13-pondcam-ready-for-air

The rest is easy. I just take that, disconnect the output to the aerator and connect our pondcam. Here is what it looks like.

14-drying-pondcam-with-aerator

Now I really learned a lot when I did this. Little bits of water were coming out from all over. Top and bottom the sides, everywhere. My seals on this case were just terrible. I am happy though. I found a really good way to test the pondcam for leaks that won’t risk its life (If it ever works again). I can hook it up to this thing and stick it in water. If I don’t see bubbles we could sink the enclosure to the bottom of the pond and it would be fine.

I want to leave it there until it is completely dry. I look for evidence of water that I can watch for to dry up so I can test it. I do see this.

15-water-on-light

There is some water that I can see (not glue) that if it is dried up I can test.

After a couple of hours it really looks dry. I pull it off of the pump and see if it works.

16-pondcam-after-drying-out-maybe2

Now I can see right away that is not right. Two of the LEDs are not as bright as the other. That tells me something is wrong. They were always the same and very bright. Water must still be in the camera. I test it anyway, but it still doesn’t look like it is working.
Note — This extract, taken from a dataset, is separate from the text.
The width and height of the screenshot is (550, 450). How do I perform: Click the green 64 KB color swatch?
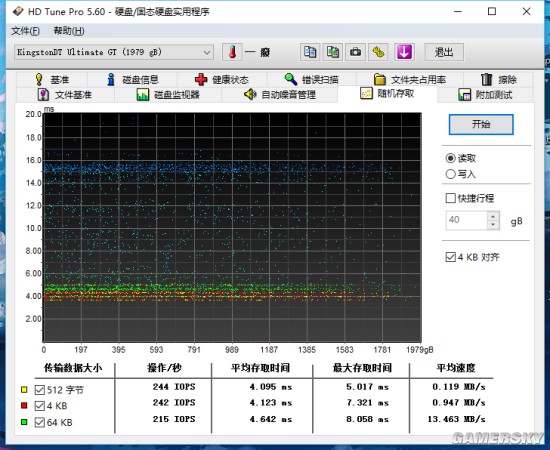coord(24,422)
It does act like it is turning on, but I get nervous while trying to connect to it and just give up for the night. I re-attach it to the aerator and put it under that green cover over night. After Mass tomorrow it will be dry. If it doesn’t work then, it will be garbage time for that camera.

I am very intersested in what everyone thinks at this point because I have no idea if the camera will work or not. I would love to see some comments on this. If you think the camera is dead or not. I have some hope, but again… It may be over for the camera and I will have to find another.